The Contradictions Embedded in East Cleveland

possible in Cleveland

Cleveland  In several meetings with community development and housing experts in Cleveland, they kept pointing us east. Not just to the east side of Cleveland which had historically housed the largest African-American communities in the city, but to the near suburb and separate city of East Cleveland, so with an organizer from ACORN Canada’s Ottawa office, we hit the doors for several hours while driving around the area to get the measure of the area.

According to census figures, East Cleveland is now about 94.5% African-American in a population that has dropped to less than 18,000 from almost 40,000 in 1970. The median household income is now $20,660 compared to almost $49,000 statewide in Ohio with a poverty rate over 42% compared to almost 16% statewide. The median home value is just shy of $37,000 with 65% renters and a general housing vacancy rate of over 37%. The school district regularly ranks as the lowest in the state of Ohio, and the city has been on the verge of bankruptcy for years, unable to pay police and fire personnel.

On the other hand it is hardly a mile from the expanding campus of Case Western University, museums, the botanical garden, and hospitals associated with the world-famous Cleveland Clinic. Part of the area was the Forest Hills estate of John D. Rockefeller who built the Standard Oil monopoly in Cleveland and lived here. Some of the houses and apartment complexes in the area are huge, both occupied and abandoned. There are case studies that argue that this contradiction was not just deindustrialization and white flight, but a more systematic result of governmental racial housing discrimination over years of the type brought to attention more recently in Richard Rothstein’s book, The Color of Law.

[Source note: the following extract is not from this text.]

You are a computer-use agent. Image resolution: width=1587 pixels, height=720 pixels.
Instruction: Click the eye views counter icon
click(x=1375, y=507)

The Thriving Communities Institute has made East Cleveland a poster child. A $100 million fund diverted from the state of Ohio’s foreclosure relief money was earmarked for demolitions, but excluded multi-family dwellings. They argue that a 20-acre tract is hopeless and should be cleared for development and housing. The Institute, which supports land banks, chafes at criticism that it is only about demolitions, and claims that they rehab one house for every three they take down.

Driving through East Cleveland and visiting with families there, it was easier to see the demolitions, and in fact when looking for dumpsters which are the markers for rehab, we saw none. But, visiting with families, ACORN’s Home Savers Campaign was impressed with the enthusiasm that families had for the area, and their commitment to owning their homes, even though they were now on land contracts. Of five families, we met four who were African-American, one white, and one Hispanic. They weren’t running. They were hunkering down. Their repair projects were serious, but the gains were palpable in the large two-story houses with basements that they were trying to make their own.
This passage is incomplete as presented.